Bleeding sharks for science? That’s commonplace for Helen Dooley, a researcher at the University of Maryland School of Medicine. Over the past decade, investigators have come to realize the value of shark, llama, and camel blood. Blood from these animals contains molecules called antibodies that can specifically recognize and destroy foreign substances, such as bacteria, viruses, and cancer cells. While human blood, and blood from other animals also contain antibodies, the antibodies from sharks and camels are special.
A typical human antibody is made up of four pieces – two bigger pieces called heavy chains, and two smaller pieces called light chains. In contrast, shark and camel antibodies only have the two heavy chains. As a result, they are much smaller than human antibodies. Even though these minute antibodies lack light chains, they seem to be able to recognize targets just as well.

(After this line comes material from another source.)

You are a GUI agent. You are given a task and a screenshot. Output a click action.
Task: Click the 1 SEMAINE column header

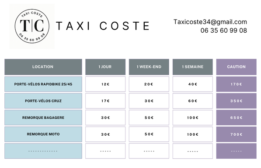coord(193,67)
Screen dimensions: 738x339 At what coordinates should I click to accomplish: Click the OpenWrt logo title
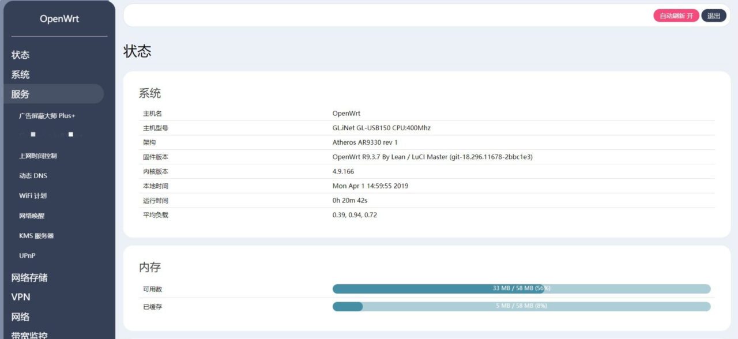coord(59,18)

Indeed, there are benefits to being “fun-sized.” For instance, these minute antibodies can ‘squeeze through cracks’ and bind surfaces of molecules that would have been inaccessible to conventional antibodies. In the lab, scientists have been able to engineer these minute antibodies into even smaller nanobodies. Remarkably, researchers have even been able to provide the genetic instructions for making these nanobodies to bacteria, which can churn out large quantities of these animal-inspired structures without the need for sharks or camels.
Whether bacterially-produced nanobodies are of similar quality to the animal-produced structures remains to be seen. However, several animal-derived antibodies are already proving useful in the clinic. A llama-derived molecule is in clinical trials for the treatment of acquired thrombotic thrombocytopenic purpura, a rare clotting disease. Researchers also hope that nanobodies will be useful for the treatment of brain diseases that have traditionally been difficult to treat due to the inability of large molecules to cross from the bloodstream into the brain.